→ What you should do: Word for word, restate the records from their first line through the line with "The height and width of the screenshot is (722, 1254).", both ends included; omit each picture.

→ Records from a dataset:
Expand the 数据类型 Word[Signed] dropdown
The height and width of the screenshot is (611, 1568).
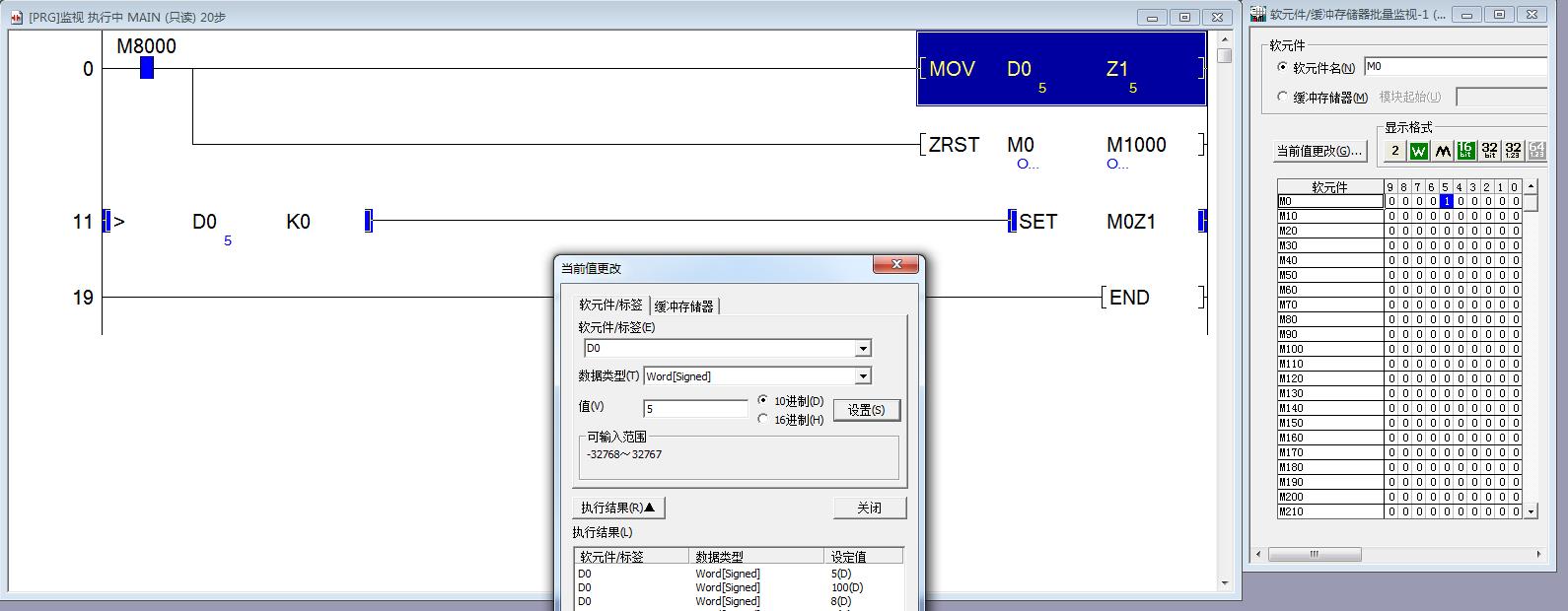863,375
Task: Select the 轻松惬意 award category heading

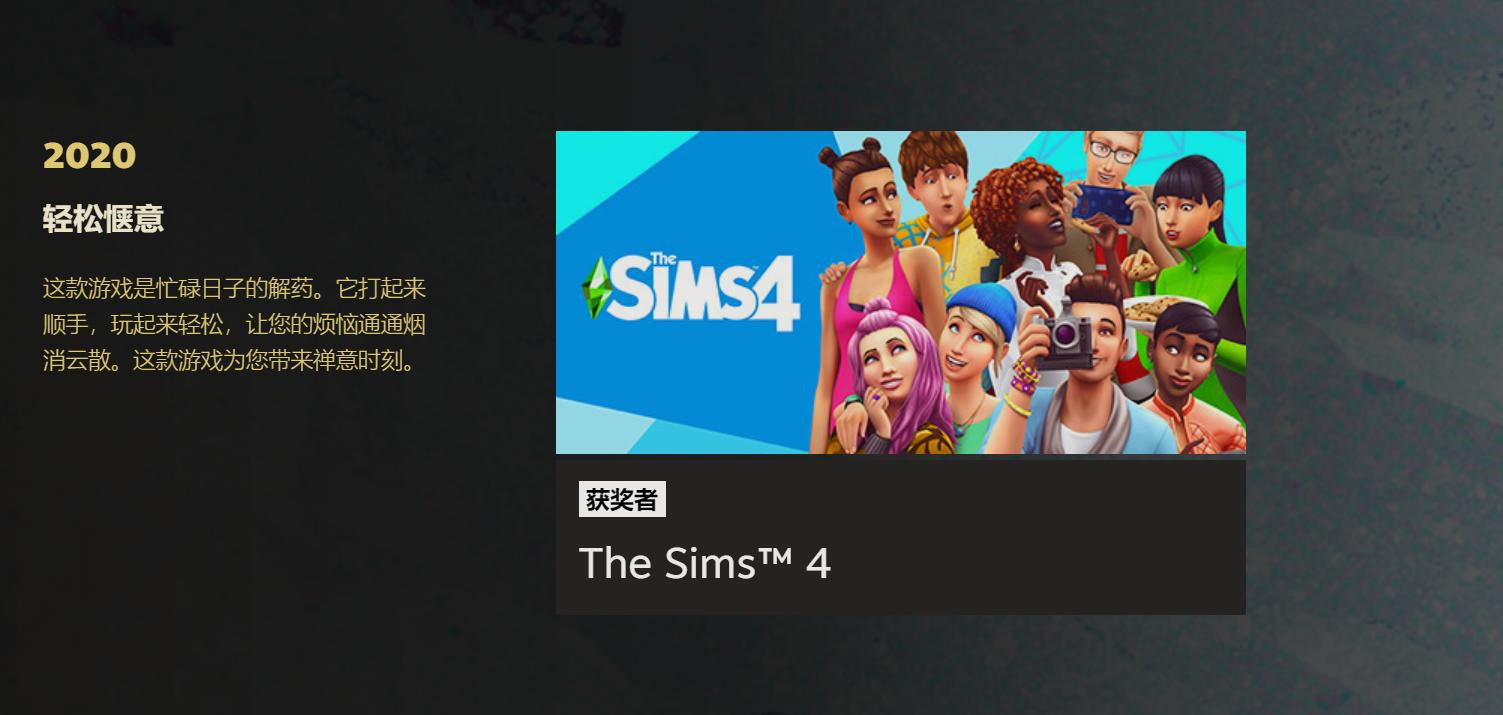Action: pyautogui.click(x=103, y=219)
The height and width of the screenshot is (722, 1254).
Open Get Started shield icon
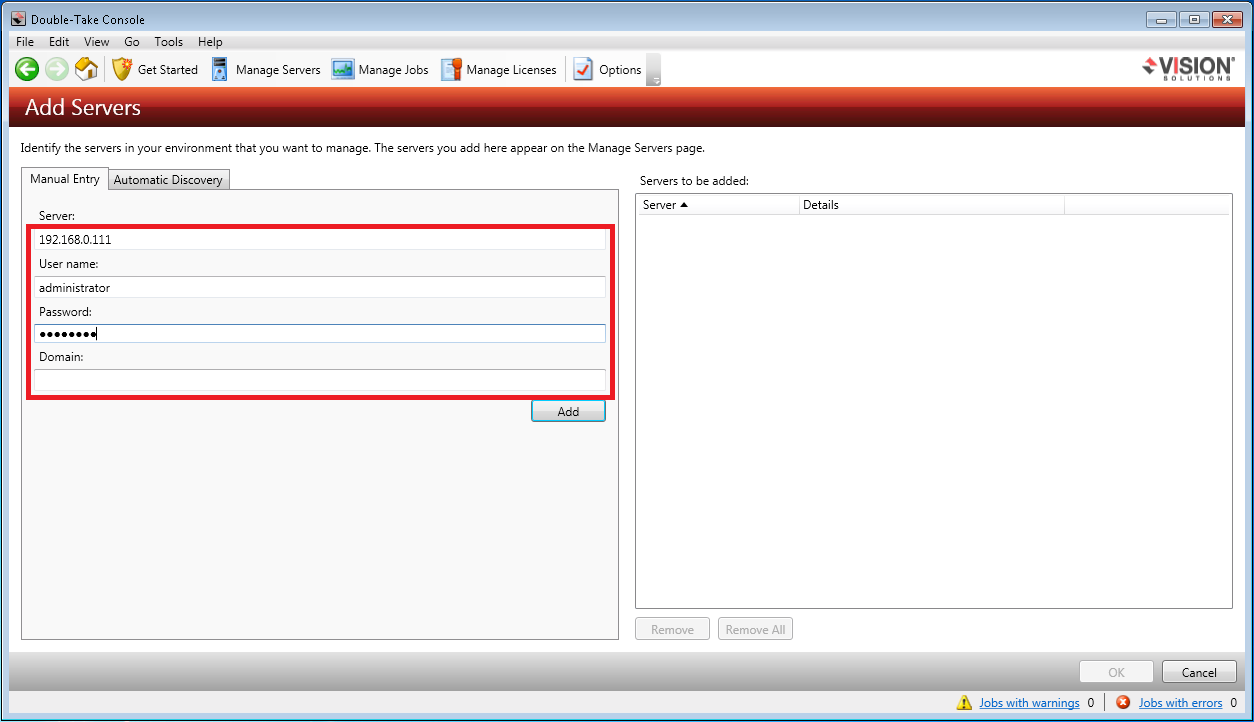point(122,69)
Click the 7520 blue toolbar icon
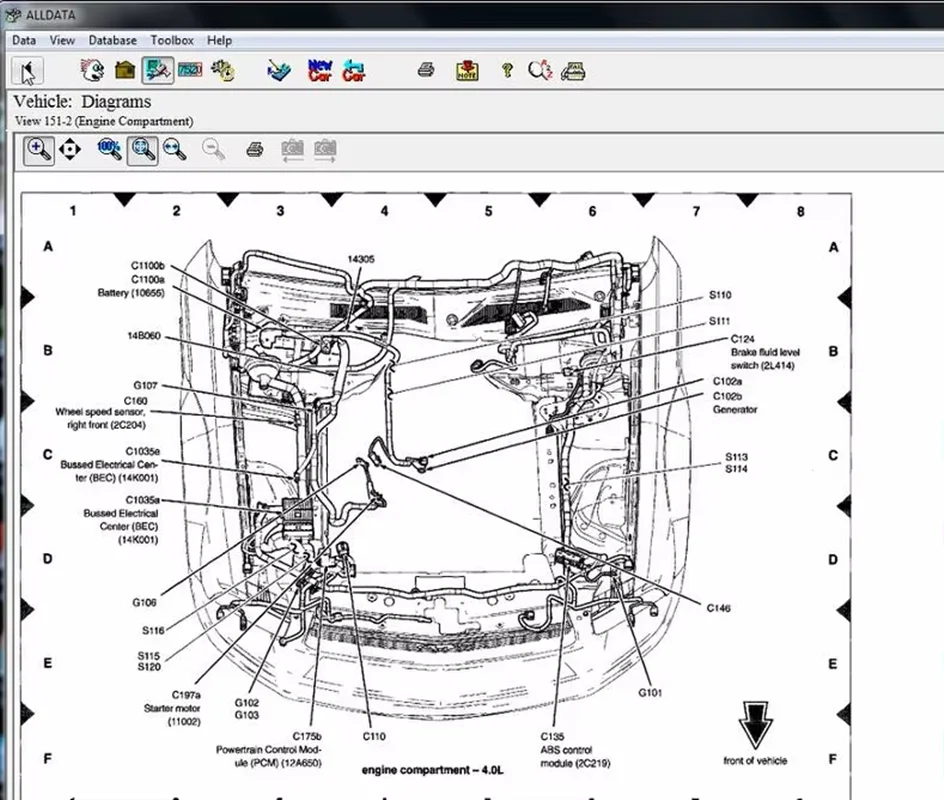The width and height of the screenshot is (944, 800). [189, 70]

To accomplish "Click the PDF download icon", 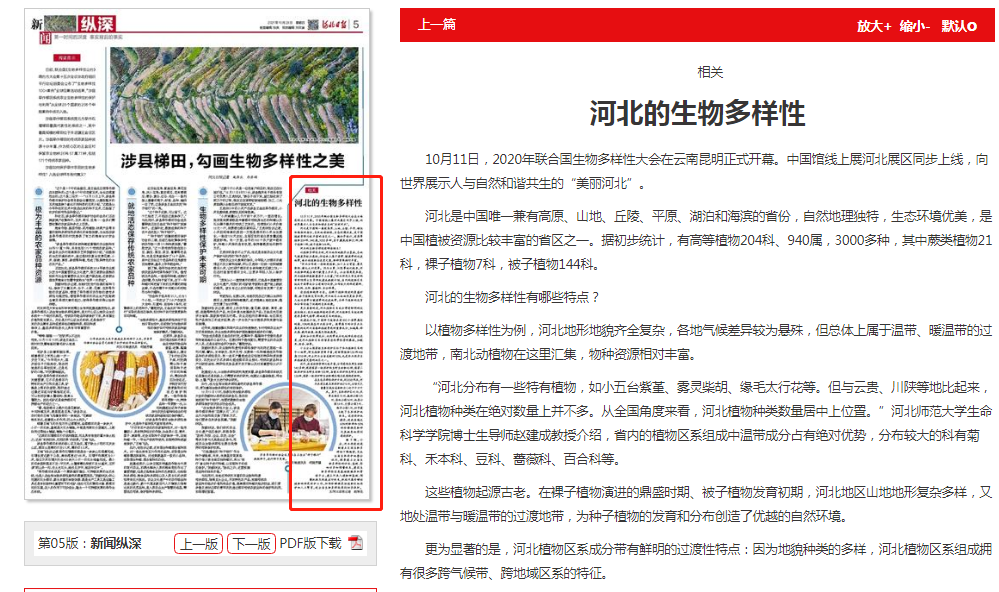I will (x=356, y=544).
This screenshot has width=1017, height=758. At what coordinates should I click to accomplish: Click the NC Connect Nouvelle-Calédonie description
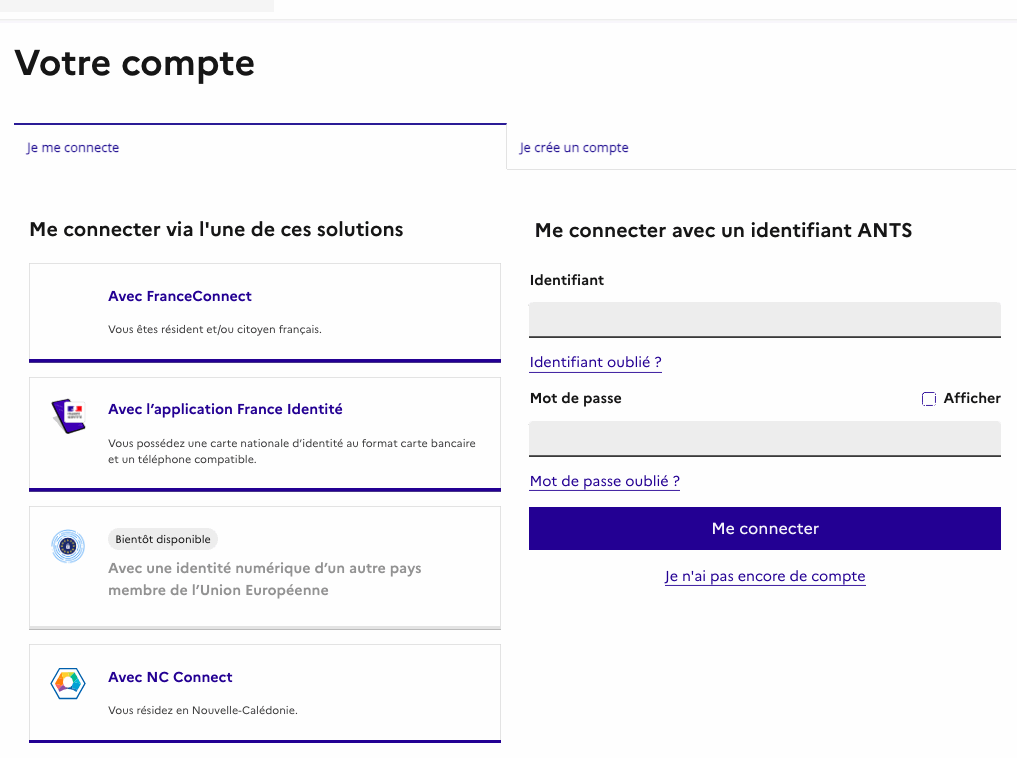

→ Solution to this exercise:
Expand the 数据类型 Word[Signed] dropdown
The height and width of the screenshot is (611, 1568).
863,375
Task: Select the 轻松惬意 award category heading

Action: pyautogui.click(x=103, y=219)
The height and width of the screenshot is (722, 1254).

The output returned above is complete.